#### DOCUMENT EXTRACT

This retrospective analytical cohort had several limitations. First, the small sample size may have biased the results toward null hypothesis. Apart from post-MT CRP and monocyte counts, other inflammatory indices such as neutrophil counts, lymphocyte counts, NLR, and LMR might also predict prognosis after MT if the sample size is larger. In addition, different sample sizes were used to assess different markers, which might have influenced the results. We performed a meta-analysis with previous studies to further offset this limitation. Second, because of the retrospective nature of the study, bias in data collection and missing data might have influenced our results. This is a case-control study actually, rather than cross-section study. Whereby, the presentation percentage cannot be used as epidemic data for these populations due to high selection bias. Third, other acknowledged inflammatory markers, such as interleukin (IL)-6, IL-10, and tumor necrosis factor (TNF)-α, were not included in this study because of the limitations of data collection. These indices also appeared to be suitable for the prediction of prognosis after MT and could even be better than the indices investigated in this study; however, their predictive power is still unknown. Further investigations are warranted to address these issues. Fourth, the recruited patients had severe neurological deficits and were comorbid with several complications at admission. Therefore, the mRS scores and death rates were high in this cohort, rendering the between-group sample size unbalanced. In addition, the average follow-up time was 47.5 ± 23.9 days, rather than 30-day or 90-day. This was because we conducted the follow-up evaluation in the outpatient setting, so we could not guarantee the follow-up evaluation performed on time. This limitation might also affect our results. Fifth, other well-known predictive factors for outcome such as collateral status, clot features and penumbra were not investigated in this study. However, we considered inflammatory markers, especially the post-MT indices might had high multi-collinearity with other other predictive factors because they might also affect the body’s immune system.

Conclusions

The post-MT peripheral inflammatory markers in AIS patients undergoing MT, such as WBC counts, CRP levels and hs-CRP levels were significantly associated with the prognosis of these patients. Post-MT CRP levels can predict death, and monocyte counts can predict poor outcomes after MT, which seemed to be more available to predict the prognosis of patients undergoing MT. Previous studies also indicated that pre-MT inflammatory indices (WBC counts, neutrophil counts, monocyte counts, lymphocyte counts, NLR and PLR) as well as the post-MT inflammatory indices (neutrophil counts, NLR, and lymphocyte counts) were capable of predicting the prognosis of patients treated with MT. Considering the limitations of this study, future prospective studies with a larger sample size and a greater variety of inflammatory markers are necessary to draw more convincing conclusions.

########
#### MATERIAL SHOWN

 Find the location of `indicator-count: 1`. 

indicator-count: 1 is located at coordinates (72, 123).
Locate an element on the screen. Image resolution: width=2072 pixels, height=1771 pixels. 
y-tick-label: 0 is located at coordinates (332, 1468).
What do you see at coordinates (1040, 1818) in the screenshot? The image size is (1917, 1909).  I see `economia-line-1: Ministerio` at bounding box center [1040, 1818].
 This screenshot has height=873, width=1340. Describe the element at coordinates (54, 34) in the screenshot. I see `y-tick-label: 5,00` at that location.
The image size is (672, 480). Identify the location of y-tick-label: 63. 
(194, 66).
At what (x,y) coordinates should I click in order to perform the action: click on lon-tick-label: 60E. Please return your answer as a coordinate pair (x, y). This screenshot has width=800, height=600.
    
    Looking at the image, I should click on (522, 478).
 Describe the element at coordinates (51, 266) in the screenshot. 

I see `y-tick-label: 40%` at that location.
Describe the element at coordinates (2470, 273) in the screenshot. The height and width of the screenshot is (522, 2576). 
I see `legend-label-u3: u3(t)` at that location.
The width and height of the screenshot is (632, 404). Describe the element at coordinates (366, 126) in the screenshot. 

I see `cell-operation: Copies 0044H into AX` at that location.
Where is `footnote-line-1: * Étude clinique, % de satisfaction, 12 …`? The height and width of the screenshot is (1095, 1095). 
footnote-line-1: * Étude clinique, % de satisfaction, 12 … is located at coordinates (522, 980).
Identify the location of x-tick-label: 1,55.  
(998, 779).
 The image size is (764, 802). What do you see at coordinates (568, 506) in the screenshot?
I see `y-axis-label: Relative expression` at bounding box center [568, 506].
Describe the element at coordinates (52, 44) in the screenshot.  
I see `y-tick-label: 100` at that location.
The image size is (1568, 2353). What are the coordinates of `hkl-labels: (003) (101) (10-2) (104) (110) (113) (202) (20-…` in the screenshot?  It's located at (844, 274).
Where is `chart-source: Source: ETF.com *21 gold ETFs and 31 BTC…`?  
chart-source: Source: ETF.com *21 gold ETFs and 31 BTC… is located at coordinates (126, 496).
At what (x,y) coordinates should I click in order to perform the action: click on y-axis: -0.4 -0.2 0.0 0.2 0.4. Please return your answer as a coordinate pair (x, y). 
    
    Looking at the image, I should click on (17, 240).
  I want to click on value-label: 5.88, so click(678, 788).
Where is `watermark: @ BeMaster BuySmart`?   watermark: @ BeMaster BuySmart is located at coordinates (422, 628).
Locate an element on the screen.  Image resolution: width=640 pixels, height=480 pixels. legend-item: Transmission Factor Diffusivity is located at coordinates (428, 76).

########

BRIEF 1:
Repeat the part of the passage on inflammatory markers between "The post-MT peripheral" and "more convincing conclusions.", inclusive.
BRIEF 2:
Answer these from the passage on inflammatory markers:
(a) What was the average follow-up time in the cohort?
(b) Which post-MT marker can predict death?
(c) Which three inflammatory markers were left out because of data collection limits?
The data has no connection to the passage on inflammatory markers.

WRITTEN REPLY 1:
The post-MT peripheral inflammatory markers in AIS patients undergoing MT, such as WBC counts, CRP levels and hs-CRP levels were significantly associated with the prognosis of these patients. Post-MT CRP levels can predict death, and monocyte counts can predict poor outcomes after MT, which seemed to be more available to predict the prognosis of patients undergoing MT. Previous studies also indicated that pre-MT inflammatory indices (WBC counts, neutrophil counts, monocyte counts, lymphocyte counts, NLR and PLR) as well as the post-MT inflammatory indices (neutrophil counts, NLR, and lymphocyte counts) were capable of predicting the prognosis of patients treated with MT. Considering the limitations of this study, future prospective studies with a larger sample size and a greater variety of inflammatory markers are necessary to draw more convincing conclusions.

WRITTEN REPLY 2:
(a) 47.5 ± 23.9 days
(b) CRP levels
(c) Interleukin (IL)-6, IL-10, and tumor necrosis factor (TNF)-α